There’s an illustrated book called “Barbie: I Can be a Computer Engineer,” and everyone we know hated it.
Packed with “Over 50 Stickers!,” it dreams up a computer engineering version of Barbie who seems better at taking praise for other people’s work than doing any actual coding. It prompted some serious outrage on the net this week because Barbie the computer engineer says things like “I’m only creating the design ideas” and “I’ll need Steven’s and Brian’s help to turn it into a game.” She also infects her sister’s computer, leans on these two guy friends to fix the problem, and then takes credit for their work. Bad Barbie!

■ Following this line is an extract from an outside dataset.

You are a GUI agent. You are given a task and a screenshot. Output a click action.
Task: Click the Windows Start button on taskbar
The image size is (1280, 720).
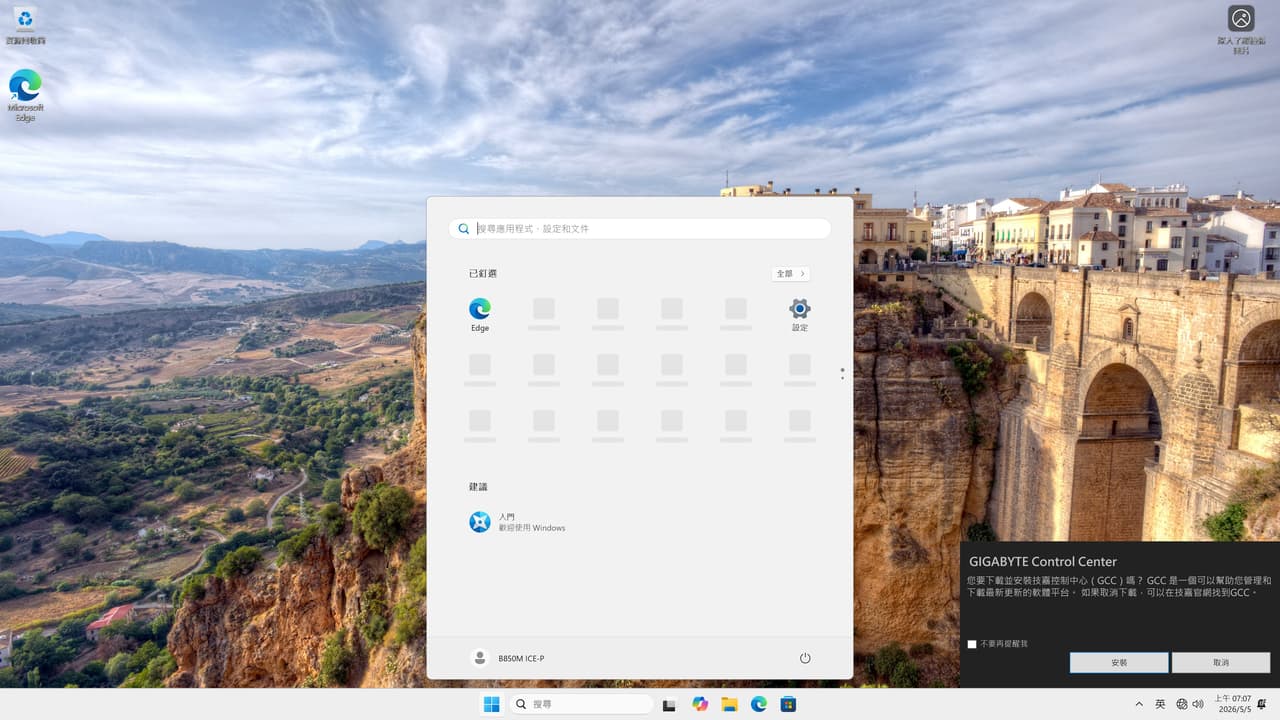(492, 704)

Says blogger Pamela Ribon, “it’s a perfect example of the way women and girls are perceived to ‘understand’ the tech world, and how frustrating it can be when nobody believes this is how we’re treated.”
But the internet has fallen in love with Feminist Hacker Barbie. She’s the brainchild of Kathleen Tuite, an independent computer programmer based near Santa Cruz, California, who spent a half-day this week putting together a website where people could re-caption the original book, hacking it to fix all of its pastel-hued problems.
Tuite, who until recently was a Washington University graduate student studying crowdsourcing, says she created the site out of disappointment and frustration with the official Barbie book. In the past few days, her Feminist Hacker Barbie has blossomed into a full-blown and extremely funny internet meme with thousands of captions, many of which we think would make great fodder for a real Barbie engineering movie.
These captions work so well because of the sheer ridiculousness of the original Barbie images. In one of them, Barbie inexplicably sits in front of three computers, her hand on two different machines simultaneously. About 2,700 of the caption were uploaded to Tuite’s website—and then someone discovered a bug in the Django code Tuite used to build the site. In short order, Feminist Hacker Barbie got hacked.
At first, someone started uploading photos of Free Software Foundation advocate Richard Stallman. After that, came the porn. So Tuite pulled the plug on the uploads, but folks are free to create their own images and captions. And those have been popping up all over Twitter and Facebook for the past few days.
Tuite’s favorite so far is a picture from the book that includes a sample of the buggy code from her website—a sort of meta-cartoon, written as though Computer Engineer Barbie herself had unearthed the offending vulnerability.